煙草の箱

'01.3.24

 昔使っていた机の引き出しから「ピース・ライト」の空き箱が沢山出てきたことがあった。以前吸っていた銘柄である。新しいものに変えるのが面倒で、私は煙草もビールも割に長く同じ銘柄を買い続けている。

 とにかく、以前は「ピース・ライト」だった。今吸っている煙草と違って、景品付きのキャンペーン(ボックストップを切り取って送るとロゴ入りライターが当たる、とかそういうやつだ)を頻繁に行う商品だったので、何かの気まぐれに集め始めた物をそのまま忘れてしまったのかも知れない。

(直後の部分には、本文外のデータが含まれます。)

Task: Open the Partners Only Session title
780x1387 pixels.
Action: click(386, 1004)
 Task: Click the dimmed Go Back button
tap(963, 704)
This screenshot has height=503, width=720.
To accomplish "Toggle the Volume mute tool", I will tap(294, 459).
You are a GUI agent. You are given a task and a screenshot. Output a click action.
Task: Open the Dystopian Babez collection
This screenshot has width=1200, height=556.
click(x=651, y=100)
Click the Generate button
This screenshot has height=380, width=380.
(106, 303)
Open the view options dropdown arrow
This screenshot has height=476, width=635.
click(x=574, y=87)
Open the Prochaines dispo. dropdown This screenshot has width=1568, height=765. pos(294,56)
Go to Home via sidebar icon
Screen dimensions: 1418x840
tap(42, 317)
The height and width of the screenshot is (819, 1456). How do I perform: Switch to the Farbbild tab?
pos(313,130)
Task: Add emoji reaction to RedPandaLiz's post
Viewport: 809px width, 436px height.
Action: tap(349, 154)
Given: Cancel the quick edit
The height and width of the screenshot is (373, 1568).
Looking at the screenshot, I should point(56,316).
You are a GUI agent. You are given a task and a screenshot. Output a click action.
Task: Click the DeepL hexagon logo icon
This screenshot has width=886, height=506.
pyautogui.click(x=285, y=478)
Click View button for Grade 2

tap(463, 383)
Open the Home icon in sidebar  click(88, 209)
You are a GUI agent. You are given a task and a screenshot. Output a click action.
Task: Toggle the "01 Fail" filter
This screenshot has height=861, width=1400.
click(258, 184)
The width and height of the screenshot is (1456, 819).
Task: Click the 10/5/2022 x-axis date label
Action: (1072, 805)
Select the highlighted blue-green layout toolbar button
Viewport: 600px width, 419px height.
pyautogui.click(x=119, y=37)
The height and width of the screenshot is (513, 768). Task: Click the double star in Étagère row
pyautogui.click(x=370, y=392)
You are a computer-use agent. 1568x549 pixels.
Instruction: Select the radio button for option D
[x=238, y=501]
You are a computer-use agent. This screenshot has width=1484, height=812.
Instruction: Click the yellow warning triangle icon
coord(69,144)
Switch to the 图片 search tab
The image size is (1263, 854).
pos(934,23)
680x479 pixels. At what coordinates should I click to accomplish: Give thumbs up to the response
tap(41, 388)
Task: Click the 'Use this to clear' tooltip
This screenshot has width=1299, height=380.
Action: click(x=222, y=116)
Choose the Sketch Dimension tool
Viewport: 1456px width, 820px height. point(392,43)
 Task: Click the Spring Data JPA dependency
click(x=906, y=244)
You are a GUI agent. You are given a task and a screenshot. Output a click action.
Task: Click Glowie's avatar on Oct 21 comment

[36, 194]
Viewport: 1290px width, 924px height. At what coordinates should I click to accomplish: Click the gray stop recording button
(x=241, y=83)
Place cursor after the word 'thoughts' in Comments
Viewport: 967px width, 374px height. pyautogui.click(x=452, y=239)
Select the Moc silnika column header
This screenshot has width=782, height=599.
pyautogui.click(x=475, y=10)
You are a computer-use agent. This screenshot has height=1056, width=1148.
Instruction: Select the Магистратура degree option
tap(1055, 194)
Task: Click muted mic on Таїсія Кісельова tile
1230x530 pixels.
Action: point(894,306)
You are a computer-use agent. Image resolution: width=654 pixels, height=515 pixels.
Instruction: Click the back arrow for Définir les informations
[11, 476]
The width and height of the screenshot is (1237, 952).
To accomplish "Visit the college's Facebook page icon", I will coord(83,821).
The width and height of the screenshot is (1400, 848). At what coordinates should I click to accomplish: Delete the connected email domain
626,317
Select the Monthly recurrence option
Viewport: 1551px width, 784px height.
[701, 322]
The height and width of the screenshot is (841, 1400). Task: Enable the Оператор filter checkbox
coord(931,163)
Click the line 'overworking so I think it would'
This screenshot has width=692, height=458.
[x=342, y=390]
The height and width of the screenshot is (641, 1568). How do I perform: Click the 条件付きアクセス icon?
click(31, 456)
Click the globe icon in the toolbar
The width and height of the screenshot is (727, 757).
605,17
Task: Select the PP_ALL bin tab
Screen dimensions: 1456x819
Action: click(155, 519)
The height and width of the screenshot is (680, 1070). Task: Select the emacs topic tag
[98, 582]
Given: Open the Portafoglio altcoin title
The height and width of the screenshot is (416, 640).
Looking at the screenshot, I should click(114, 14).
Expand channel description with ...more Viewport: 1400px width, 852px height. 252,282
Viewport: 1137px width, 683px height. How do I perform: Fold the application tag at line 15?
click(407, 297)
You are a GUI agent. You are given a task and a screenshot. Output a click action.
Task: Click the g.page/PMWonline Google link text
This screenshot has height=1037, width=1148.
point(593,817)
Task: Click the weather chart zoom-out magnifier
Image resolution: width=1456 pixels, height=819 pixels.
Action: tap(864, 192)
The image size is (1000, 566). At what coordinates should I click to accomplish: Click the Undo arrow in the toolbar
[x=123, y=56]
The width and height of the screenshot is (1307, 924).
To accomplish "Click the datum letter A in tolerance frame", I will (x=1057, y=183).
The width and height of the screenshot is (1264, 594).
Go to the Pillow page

 ちょっとばらしてみると、私が買い続けていた時期だけでも「ピース・ライト」の箱は3種類存在していた事に気が付いた。印刷されている内容はほとんど同じなのだが、展開すると型が違うのだ。どれがどう優れた型なのかは私にはわからない。しかし微妙に、あるいは決定的に、それらの型は異なっていた。その話を知人にすると「それ職業病ですよ。普通の人は煙草の箱なんてばらさない」と言われた。確かに私は印刷会社に勤めてはいるが、パッケージデザイナーでも型職人でもない。職業病という程のことでもないんじゃないかとは思うけれど、そういえば理由無く出来の良いチラシを取って置いたり、パンフレットを持ち帰ってきたりしてしまうことはある。まあ、最近はそういうことも少なくなったような気もするが。

 そんなことを思い出しながら、何の気なしに今吸っている煙草の箱をばらしてみた。バーテンが「どうかしましたか?」と訊ねるので、「いや、何かを挟み忘れていたような気がしてね」と適当に答えておいた。

 いや、そうだ。確かに何かを挟み忘れてきたような気がしてきた。